Dans la religion musulmane, l’érotisation et la mystique de la possession rappellent en partie le corpus coranique des interdits régissant le comportement ou l’attitude du bon disciple. Tout doit se ramener à Dieu, y compris l’amour terrestre. La capacité du texte sacré (le Coran) à réglementer tous les secteurs de la vie publique et privée — du domaine de la guerre sainte (djihad) jusqu’aux rituels de purification, en passant par la codification du domaine de l’excrémentum, les lois matrimoniales, la dépravation morale et l’hérésie (zina) — est connue de tous. L’amour de Dieu est devenu, dès le premier ou le second siècle de l’hégire*, c’est-à-dire aux VIII e-IXe siècles, une façon d’être avec l’Au-Delà et une mise en scène de toute manifestation divine. Et comme le souligne Malek Chebel dans son Encyclopédie de l’amour en Islam : « L’absence de mixité a rendu plus aiguë l’érotisation de l’autre, et le voile, qui est censé voiler et occulter – les don Juan d’Orient le savent fort bien –, ne fait que capitaliser le pouvoir de séduction féminin, avec des effets subtils que certaines femmes non voilées n’obtiennent que de haute lutte. ». Le voile recouvre, par exemple, le corps de Houméya comme signe d’appartenance et d’attachement à sa religion.
L’amour physique se veut ainsi une transposition sur terre d’un authentique amour divin, tandis que l’amour divin, lui, est envisagé davantage dans le dépassement des pulsions humaines. C’est à cela qu’aspirent Aïcha et son mari Usman, tous deux fortement influencés par l’islam, bien que la culture de leurs aïeux soit teintée de mysticisme, de fétichisme, d’animisme ou d’autres croyances.

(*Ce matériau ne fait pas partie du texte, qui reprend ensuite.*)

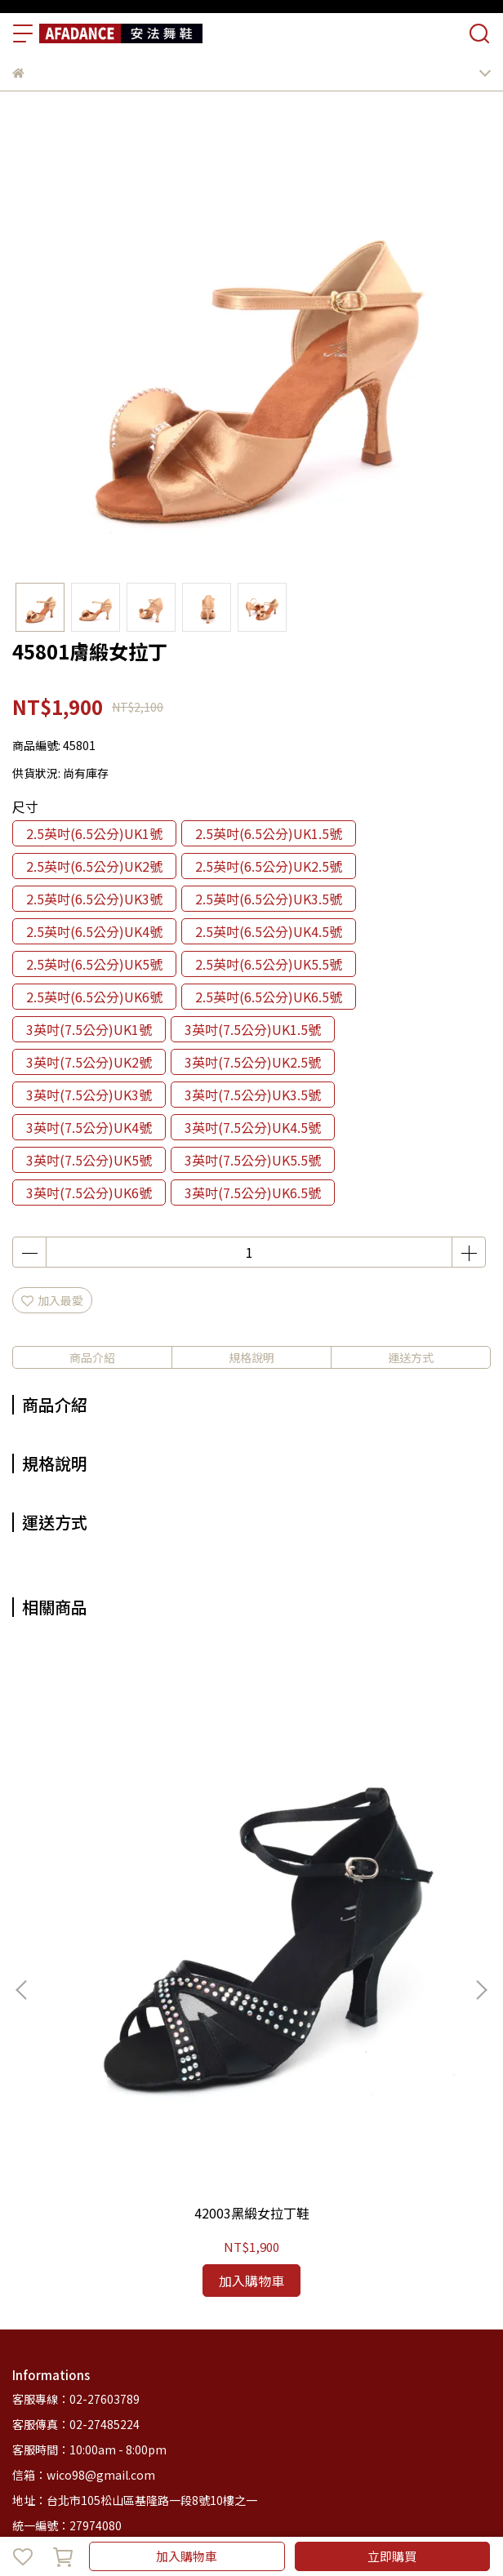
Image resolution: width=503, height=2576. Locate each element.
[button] (481, 1846)
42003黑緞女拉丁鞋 (144, 1926)
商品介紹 (92, 1357)
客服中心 (197, 2372)
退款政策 (174, 2306)
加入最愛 (52, 1300)
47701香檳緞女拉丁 (358, 1926)
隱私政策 (228, 2306)
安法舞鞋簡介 (131, 2372)
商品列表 (66, 2372)
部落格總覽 (256, 2372)
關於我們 (66, 2306)
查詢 (23, 2306)
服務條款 (282, 2306)
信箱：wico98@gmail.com (83, 2189)
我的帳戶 (120, 2306)
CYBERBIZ (398, 2514)
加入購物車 (186, 2556)
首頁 (23, 2372)
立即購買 (391, 2556)
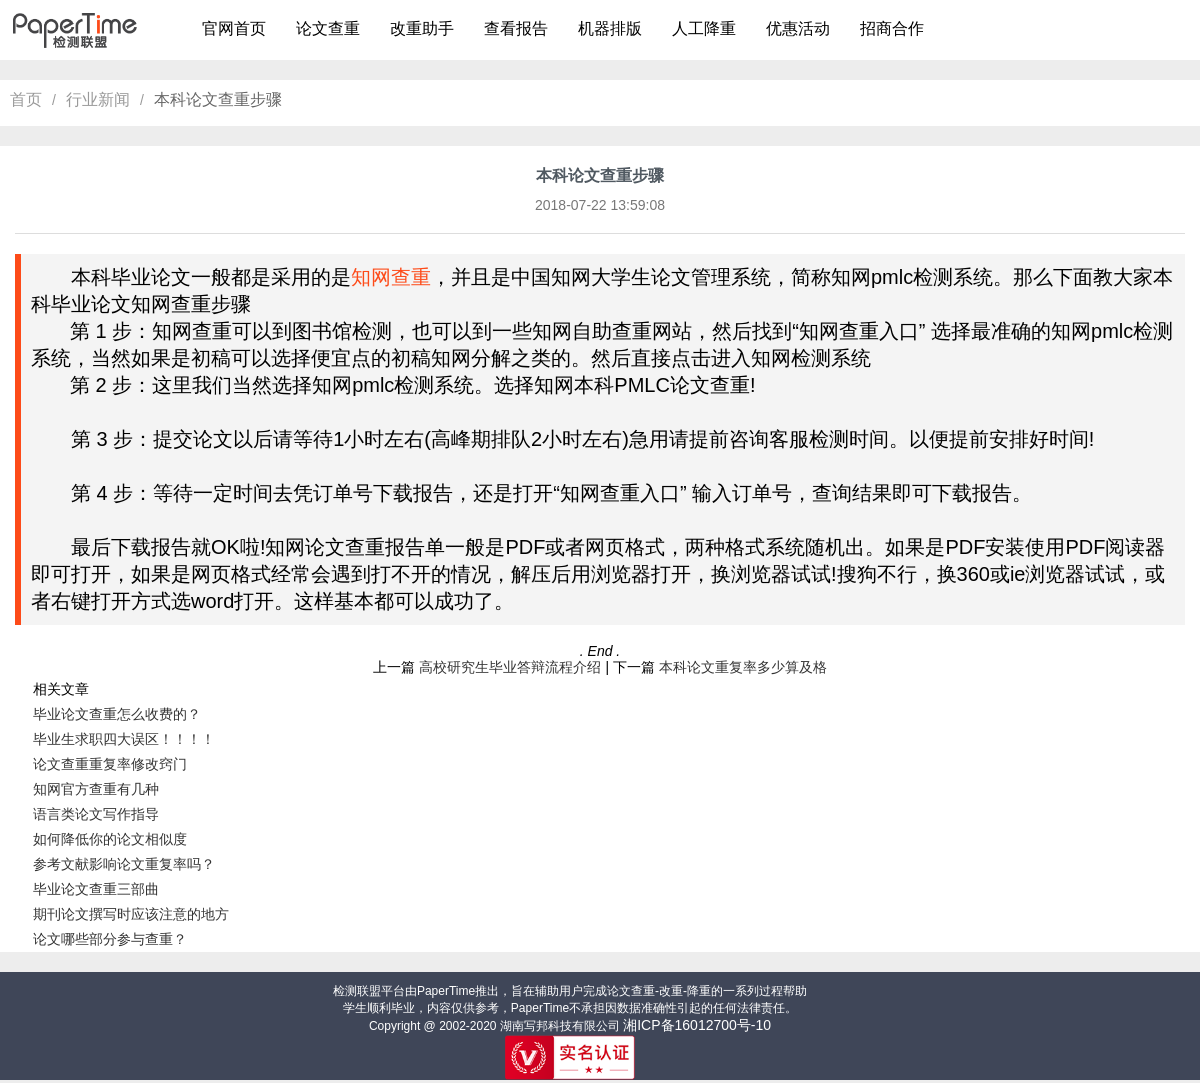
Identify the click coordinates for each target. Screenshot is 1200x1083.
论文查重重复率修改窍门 (110, 764)
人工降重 (704, 28)
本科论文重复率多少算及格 (743, 667)
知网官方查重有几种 (96, 789)
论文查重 (328, 28)
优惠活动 (798, 28)
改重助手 (422, 28)
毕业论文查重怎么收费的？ (117, 714)
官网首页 (234, 28)
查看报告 (516, 28)
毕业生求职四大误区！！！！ (124, 739)
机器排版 (610, 28)
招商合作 (892, 28)
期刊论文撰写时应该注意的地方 (131, 914)
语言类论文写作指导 (96, 814)
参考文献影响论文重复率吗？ (124, 864)
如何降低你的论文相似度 (110, 839)
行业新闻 (98, 99)
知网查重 (391, 277)
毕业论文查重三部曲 (96, 889)
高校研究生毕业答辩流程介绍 (510, 667)
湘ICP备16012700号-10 (697, 1025)
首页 (26, 99)
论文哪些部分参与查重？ (110, 939)
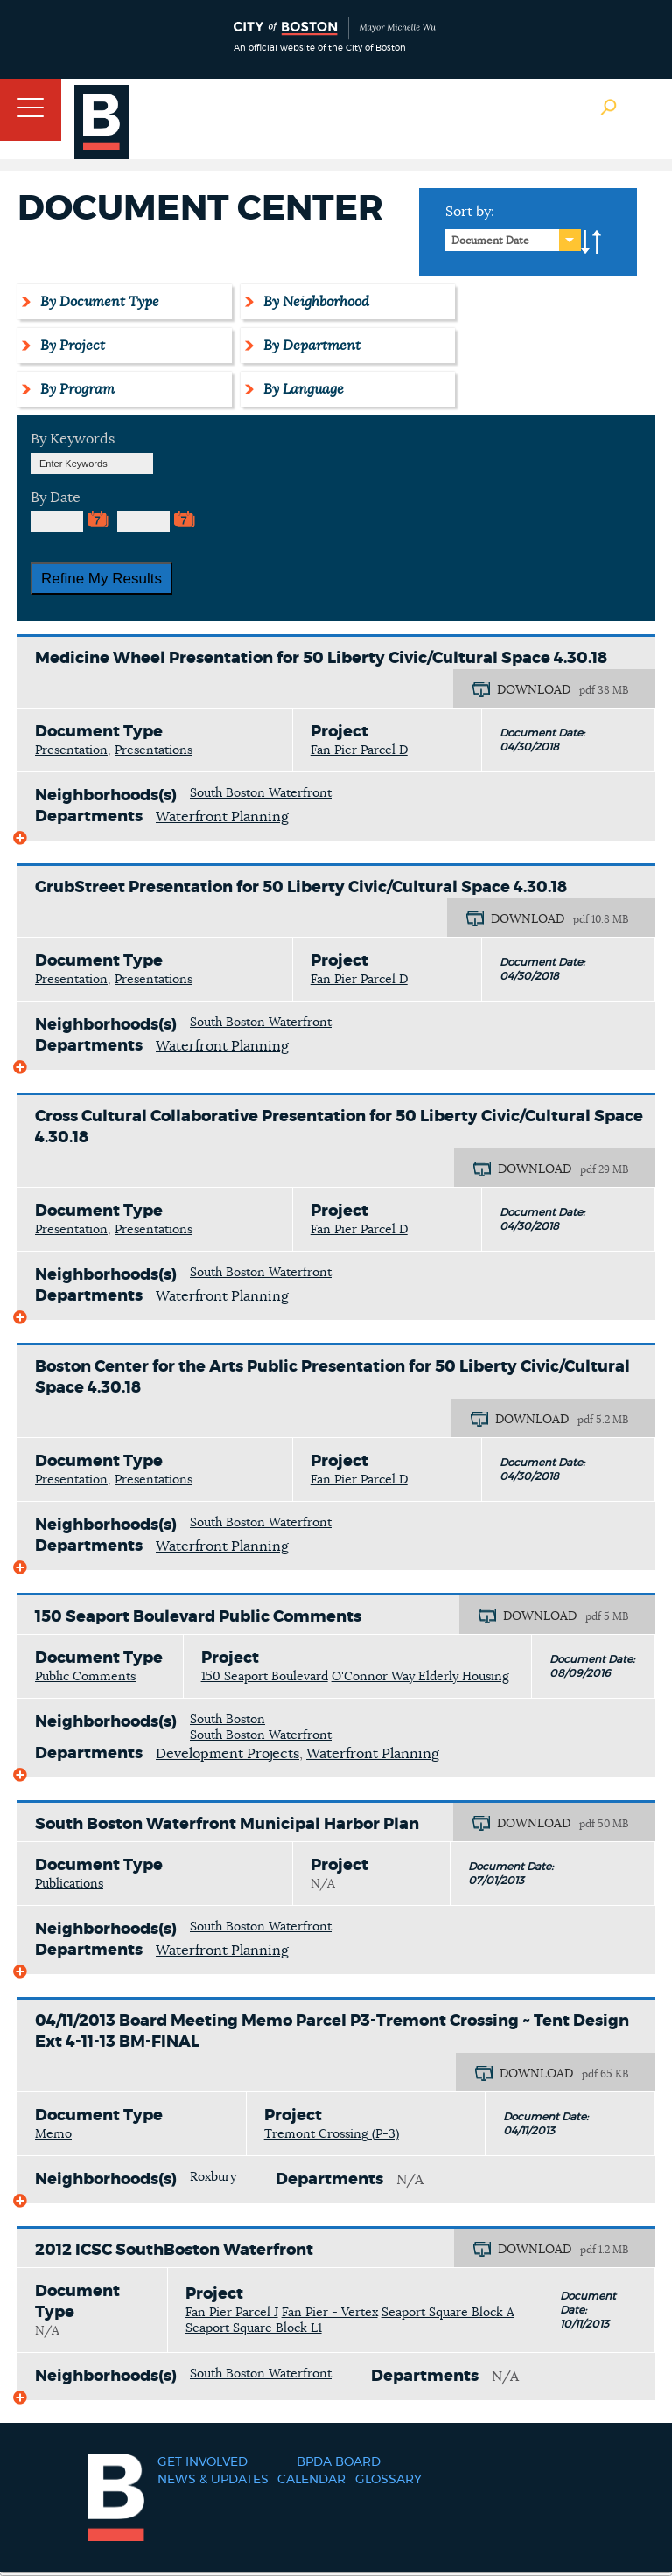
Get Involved (203, 2462)
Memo (53, 2134)
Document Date (490, 240)
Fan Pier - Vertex (330, 2313)
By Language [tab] (301, 389)
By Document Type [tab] (97, 302)
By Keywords (73, 439)
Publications (69, 1884)
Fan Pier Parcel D (359, 750)
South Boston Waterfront (261, 793)
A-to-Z (591, 242)
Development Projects (227, 1754)
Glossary (388, 2480)
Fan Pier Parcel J (232, 2313)
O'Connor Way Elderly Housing (420, 1677)
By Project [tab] (70, 346)
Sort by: (469, 212)
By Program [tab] (75, 389)
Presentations (153, 750)
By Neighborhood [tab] (313, 302)
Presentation (71, 750)
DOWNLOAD (533, 690)
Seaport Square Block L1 (254, 2328)
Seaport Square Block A (448, 2313)
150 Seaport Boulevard (264, 1677)
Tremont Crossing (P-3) (331, 2134)
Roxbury (213, 2177)
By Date (55, 498)
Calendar (311, 2480)
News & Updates (213, 2480)
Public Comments (85, 1677)
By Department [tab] (309, 346)
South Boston (227, 1720)
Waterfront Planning (222, 817)
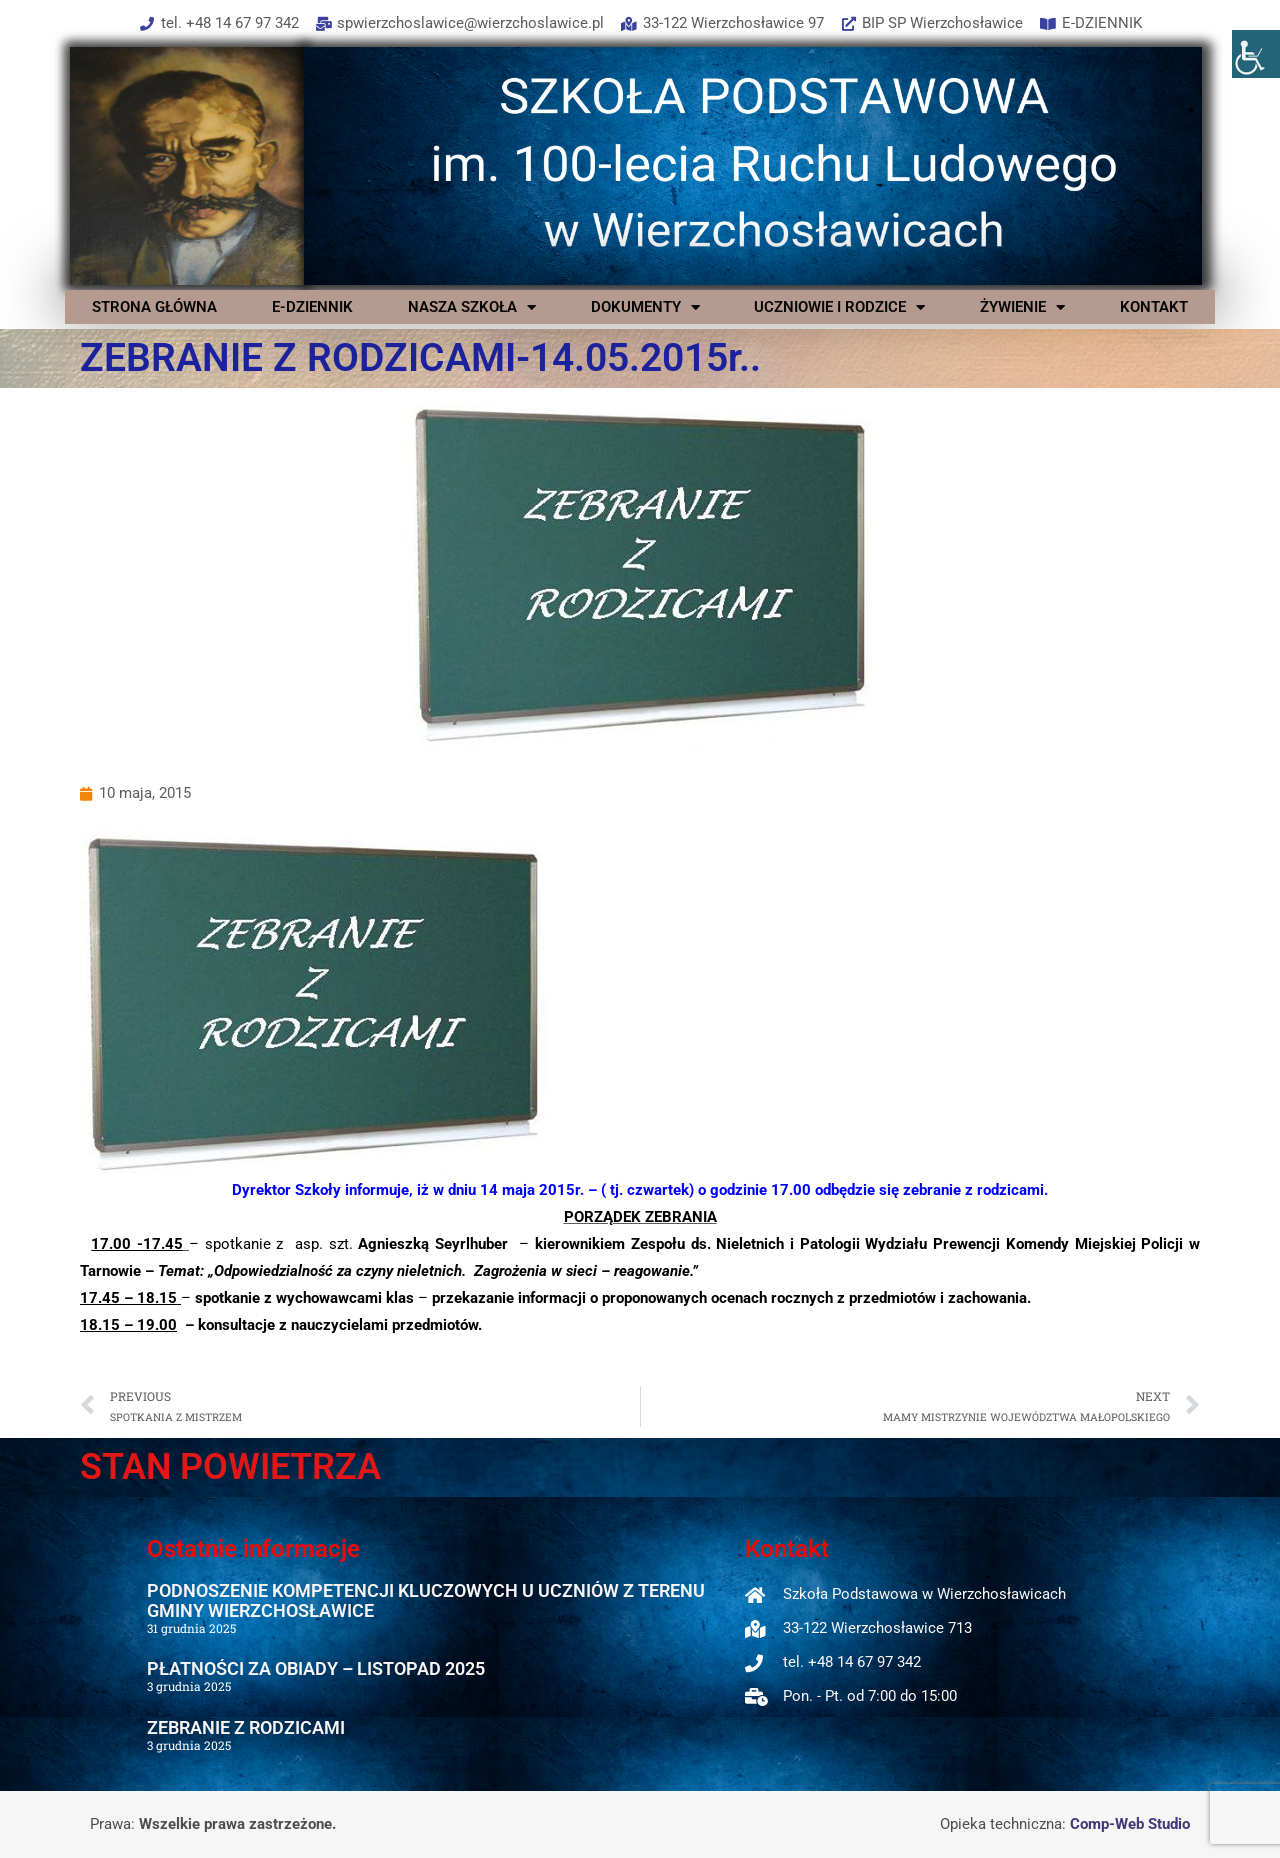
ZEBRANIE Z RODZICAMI (246, 1727)
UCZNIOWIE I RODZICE (839, 307)
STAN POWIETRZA (230, 1467)
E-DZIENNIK (312, 307)
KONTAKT (1154, 307)
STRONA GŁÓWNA (154, 307)
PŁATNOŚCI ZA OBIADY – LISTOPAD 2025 (316, 1668)
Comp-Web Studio (1130, 1824)
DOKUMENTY (645, 307)
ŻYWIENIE (1022, 307)
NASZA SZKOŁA (472, 307)
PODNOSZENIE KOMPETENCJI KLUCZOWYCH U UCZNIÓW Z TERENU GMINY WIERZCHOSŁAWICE (426, 1600)
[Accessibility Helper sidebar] (1256, 54)
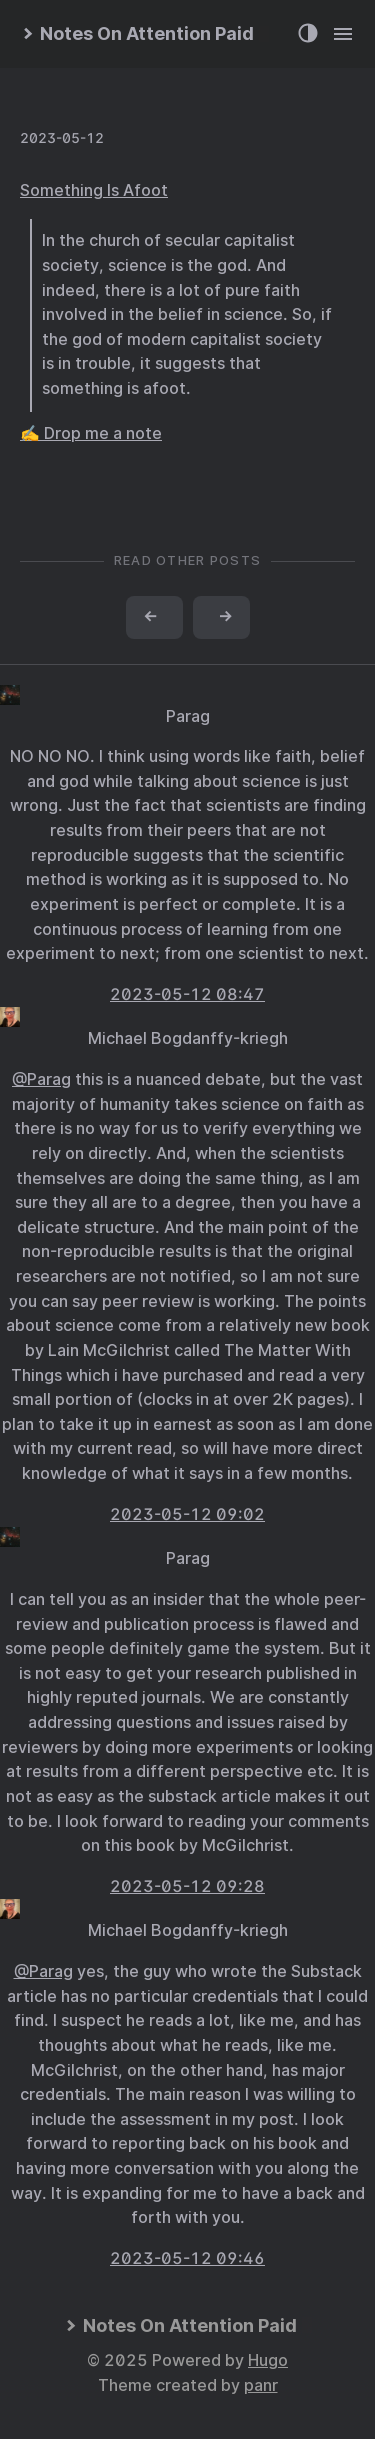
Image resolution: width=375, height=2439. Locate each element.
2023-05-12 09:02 (187, 1514)
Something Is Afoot (94, 190)
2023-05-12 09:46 (187, 2258)
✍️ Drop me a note (91, 433)
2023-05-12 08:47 (187, 994)
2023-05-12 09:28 (187, 1886)
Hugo (268, 2360)
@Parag (41, 1079)
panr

Leur compagnonnage au cœur d’Halwar, en tant que mari et femme, a permis de percer la portée symbolique de l’islam dans les pratiques observées par les plus pieux, sous la direction de maîtres spirituels comme le sage Ali et l’imam Hassan, ainsi que dans l’apprentissage du Saint Coran par leur propre fille, Houméya, malgré les multiples difficultés auxquelles l’enfant a fait face en plusieurs endroits de sa quête. AÏCHA, qui se trouve plus jeune et la plus aimée parmi les femmes du Prophète, est décrite dans le roman comme une femme de qualité à la grandeur d’âme incomparable. L’auteure, habitée par une sensibilité spirituelle forte, ne se contente pas de parer les femmes d’objets de beauté ceinturant leur tendre corps ; elle cherche aussi à faire de toute cosmétique un ornement et une parure magique de la femme dans ses multiples dimensions.
Le caractère irrationnel des pratiques à Biddy favorise certes le fanatisme, le charlatanisme et les chimères, mais il tombe en disgrâce face à un islam debout et porté par la force des grands renonçants. Oumoul Khairy Ly transpose les mythes traditionnels en pensée logique, et non pas absurde, parce qu’elle est consciente du fait que les fantômes rencontrés héritent d’une vision ancrée dans le temps. La guérison viendra confirmer cela. En cela, elle nous glisse dans le surnaturel, qui est plutôt la création d’une imagination obsédée par le mystère du surnaturel, évoquant et décrivant ses hallucinations et leurs effets, faisant intrusion dans la vie réelle.